Accessing non-scalar, non-innate features in RTDC_Hierarchy objects leads to Error #165

maxschloegel · 2022-02-04T17:47:28Z

When registering a non-scalar feature (i.e. temporary feature or plugin feature) and creating a RTDC_Hierarchy object, leads to *** TypeError: Boolean indexing array has incompatible shape.

This seems to be due to the indexing behaviour of RTDC_Hierarchy instances in its __getitem__()-function
This is caused by more complex indexing behaviour of higher-dimensional np.ndarrays.

The text was updated successfully, but these errors were encountered:

maxschloegel · 2022-02-07T12:15:10Z

One option to solve this issue is changing the boolean mask, used in __getitem__()-function to a numpy-array of indices, by using np.where(mask).

This can be done by changing:

            item = self.hparent[key]
            return item[self.hparent.filter.all]

to

            item = self.hparent[key]
            idxs = np.where(self.hparent.filter.all)
            return item[idxs]

The "only" downside of that is, that the loaded non-scalar features are not loaded as HDF5-dataset (like other non-scalar features), but as np.ndarray instead. This implies that the array is loaded completely into memory.
Since this use case is only an edge case and I will only need it once for exporting the Hierarchy-Datasets as hdf5-datasets (where the length of the Hierarchy-Datasets is not very large), this might not be an issue, but on the other hand it is not a 100% clean solution.
What do you think @paulmueller

maxschloegel · 2022-02-07T12:22:49Z

While running the tests, I had the feeling that it might have taken a bit longer than normally. I will run the tests for the original and the new coda and compare the time. I don't want to introduce inefficient code here.

paulmueller · 2022-02-07T12:59:51Z

Another option would be to introduce a wrapper class that returns a lazy object which can then be indexed via __getitem__ - similar to how it should work with image and mask.
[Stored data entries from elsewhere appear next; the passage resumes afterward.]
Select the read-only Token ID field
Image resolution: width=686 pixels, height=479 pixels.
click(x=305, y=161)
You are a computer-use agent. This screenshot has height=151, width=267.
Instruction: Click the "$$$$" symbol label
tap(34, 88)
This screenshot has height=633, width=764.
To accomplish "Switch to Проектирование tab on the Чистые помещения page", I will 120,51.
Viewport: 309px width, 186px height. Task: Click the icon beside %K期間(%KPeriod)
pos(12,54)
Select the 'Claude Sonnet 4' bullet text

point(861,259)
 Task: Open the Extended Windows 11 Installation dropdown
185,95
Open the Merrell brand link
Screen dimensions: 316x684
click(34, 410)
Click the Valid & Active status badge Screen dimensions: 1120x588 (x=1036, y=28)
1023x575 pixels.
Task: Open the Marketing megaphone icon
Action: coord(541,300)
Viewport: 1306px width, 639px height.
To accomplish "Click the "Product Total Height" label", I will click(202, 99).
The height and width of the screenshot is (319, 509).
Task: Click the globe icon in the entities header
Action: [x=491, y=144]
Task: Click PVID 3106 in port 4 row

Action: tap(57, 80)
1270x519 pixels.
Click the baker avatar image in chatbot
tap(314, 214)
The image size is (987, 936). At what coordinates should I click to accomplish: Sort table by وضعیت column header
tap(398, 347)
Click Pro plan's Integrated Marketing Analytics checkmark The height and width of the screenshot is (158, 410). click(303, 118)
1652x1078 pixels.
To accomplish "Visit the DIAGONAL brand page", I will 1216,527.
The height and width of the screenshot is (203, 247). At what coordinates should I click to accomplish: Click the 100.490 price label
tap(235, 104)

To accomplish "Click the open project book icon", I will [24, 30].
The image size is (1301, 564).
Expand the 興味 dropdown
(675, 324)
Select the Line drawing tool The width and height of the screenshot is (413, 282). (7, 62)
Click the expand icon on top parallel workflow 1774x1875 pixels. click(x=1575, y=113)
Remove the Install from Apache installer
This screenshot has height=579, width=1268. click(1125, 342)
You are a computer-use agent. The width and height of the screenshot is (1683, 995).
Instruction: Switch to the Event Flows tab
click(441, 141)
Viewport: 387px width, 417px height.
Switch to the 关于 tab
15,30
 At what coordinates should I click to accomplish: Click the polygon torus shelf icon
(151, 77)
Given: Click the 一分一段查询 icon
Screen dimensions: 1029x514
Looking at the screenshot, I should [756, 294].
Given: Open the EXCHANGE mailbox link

EDIT: I think you would want to (a) generalize the ChildImage, ChildImageBG and ChildMask classes (pass feature name to __init__) into one class and (b) use the plugin feature's "feature shape" metadata (it should not contain nan's, otherwise raise a NotImplementedError) to determine whether we have to return N-dimensional data.

I did this for data export like so: https://github.com/ZELLMECHANIK-DRESDEN/dclab/blob/0.39.14/dclab/rtdc_dataset/writer.py#L180-L207

maxschloegel · 2022-02-08T18:15:00Z

Ok, so I implemented a generalized ChildNonScalar class, including non-scalar PluginFeatures, TemporaryFeatures and "image", "image_bg" and "mask".
Since this is not specific to a PluginFeature, but the issue also occurred when using TemporaryFeatures, I wanted to use shape or ndim of ch.hparent[key], but that threw problems with TDMS-tests (specifically for ImageColumn, where in one test, the TDMS-dataset did not contain the feature "image", so the "image"-list was empty and the shape could not be computed.)Anyways, we can talk about that at some point.
Due to these problems I now tested it slightly different:

def __getitem__(self, key):
    # contour, image, and traces are added automatically
    # to `self._events` in `self.apply_filter`.
    if key in self._events:
        return self._events[key]
    elif key in self.features_scalar or key in dfn.FEATURES_NON_SCALAR:
        item = self.hparent[key]
        return item[self.hparent.filter.all]
    else:
        self._events.setdefault(key, ChildNonScalar(self, key))
        return self[key]

Where or key in dfn.FEATURES_NON_SCALAR was included to deal with the TDMS-problem.

I feel not 100% happy with the solution, because I basically had to add or key in dfn.FEATURES_NON_SCALAR just for the TDMS-problem, but it felt like going down the road of finding this issue would be quite some deep rabbit hole.

maxschloegel · 2022-02-08T18:16:16Z

For completeness sake, here the implementation of ChildNonScalar:

class ChildNonScalar(ChildBase):
    def __init__(self, child, key):
        super(ChildNonScalar, self).__init__(child)
        self.key = key

    def __getitem__(self, idx):
        pidx = map_indices_child2parent(child=self.child,
                                        child_indices=idx)
        hp = self.child.hparent
        return hp[self.key][pidx]

    @property
    def shape(self):
        hp = self.child.hparent
        return tuple([len(self)] + list(hp[self.key][0].shape))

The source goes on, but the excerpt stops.